Geography
- Location: Multan, Pakistan
- Coordinates: 30°11′21″N 71°26′30″E﻿ / ﻿30.189238°N 71.441586°E

Organisation
- Care system: Public
- Religious affiliation: Church Missionary Society

History
- Former name: Mohabbat Hospital
- Opened: 1886

Links
- Website: wchmultan.org
- Lists: Hospitals in Pakistan

= Women's Christian Hospital, Multan =

Hospital in Multan

Women's Christian Hospital, Multan (کرسچن ہسپتال برائے خواتین، ملتان), commonly known as Mission Hospital Multan, is a hospital in Multan Cantonment, Punjab, Pakistan. It is one of the oldest women's hospital located in Multan.

Covering an area of six-and-a-half acres, this facility, often referred to as the Mission Hospital, is noted for its free healthcare services for underprivileged patients.

==History==
Women's Christian Hospital was founded in 1886 by the Church Missionary Society (CMS) as a dispensary, addressing the absence of medical services for women at a time when societal norms, such as purdah, limited their access to healthcare. It served as an alternative to the Civil Hospital, the region's only other hospital, which was exclusive to men. In its earlier history, it was known as Mohabbat Hospital, with Dr. Eager as one of its founding members.
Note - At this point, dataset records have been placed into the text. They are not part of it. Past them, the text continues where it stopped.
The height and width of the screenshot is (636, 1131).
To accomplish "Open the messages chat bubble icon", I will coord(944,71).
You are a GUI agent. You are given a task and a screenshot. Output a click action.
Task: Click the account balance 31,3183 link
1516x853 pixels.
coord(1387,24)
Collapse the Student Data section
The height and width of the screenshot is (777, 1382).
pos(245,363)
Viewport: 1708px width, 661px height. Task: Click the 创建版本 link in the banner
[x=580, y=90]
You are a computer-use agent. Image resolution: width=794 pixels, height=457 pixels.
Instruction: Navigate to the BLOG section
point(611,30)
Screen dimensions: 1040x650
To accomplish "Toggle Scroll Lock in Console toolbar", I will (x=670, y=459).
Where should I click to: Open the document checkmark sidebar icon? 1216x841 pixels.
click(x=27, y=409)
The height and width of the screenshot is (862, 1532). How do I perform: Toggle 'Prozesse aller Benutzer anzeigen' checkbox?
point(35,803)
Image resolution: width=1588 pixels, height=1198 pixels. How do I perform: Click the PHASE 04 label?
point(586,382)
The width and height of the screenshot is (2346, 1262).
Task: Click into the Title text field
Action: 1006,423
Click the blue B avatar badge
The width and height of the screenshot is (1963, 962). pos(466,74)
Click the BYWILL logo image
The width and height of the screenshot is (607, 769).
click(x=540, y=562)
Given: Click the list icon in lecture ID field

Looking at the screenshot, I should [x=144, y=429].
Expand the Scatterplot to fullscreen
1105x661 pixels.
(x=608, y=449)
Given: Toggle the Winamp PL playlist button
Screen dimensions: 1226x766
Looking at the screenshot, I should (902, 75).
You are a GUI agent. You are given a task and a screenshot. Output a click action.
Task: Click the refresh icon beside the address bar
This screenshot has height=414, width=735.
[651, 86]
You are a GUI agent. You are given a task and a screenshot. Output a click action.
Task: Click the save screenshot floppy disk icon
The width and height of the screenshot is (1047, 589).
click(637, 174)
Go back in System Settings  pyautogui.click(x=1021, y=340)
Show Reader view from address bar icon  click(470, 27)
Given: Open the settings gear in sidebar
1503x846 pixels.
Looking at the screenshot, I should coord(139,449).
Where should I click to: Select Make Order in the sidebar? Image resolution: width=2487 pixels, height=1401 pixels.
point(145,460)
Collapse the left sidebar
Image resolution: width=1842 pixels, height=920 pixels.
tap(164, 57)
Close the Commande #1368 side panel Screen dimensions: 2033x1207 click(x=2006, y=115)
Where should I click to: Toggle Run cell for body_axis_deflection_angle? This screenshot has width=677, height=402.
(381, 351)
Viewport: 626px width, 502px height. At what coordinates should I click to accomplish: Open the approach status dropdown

The dispensary evolved into a hospital after receiving a land grant from the cantonment magistrate, leading to the construction of an outpatient block and wards in 1899. The hospital's patient base grew over time, indicating a growing acceptance of women's healthcare needs in the region.

In 1935, a maternity facility and labor rooms were created, as well as a nurse training school. The C.M.S. sold the 100-bed hospital to the U.S.-based Women's Union Missionary Society (WUMS) on October 1, 1956. WUMS was then registered with the Government of Pakistan and is still operating under the name WUMS.

In the 1970s, it introduced additional community development programs, such as credit unions, small loan schemes, and sanitation projects. Vocational training in the domestic skills was later added to these initiatives.

In 1978, the hospital's concentration shifted to obstetrics, gynecology, and pediatrics alone.

==Facilities==
Historically, Women's Christian Hospital has been focusing on women's healthcare, particularly in the fields of gynecology and obstetrics. As of 2005, the hospital had a capacity of 75 beds and was serving around 46,000 patients annually.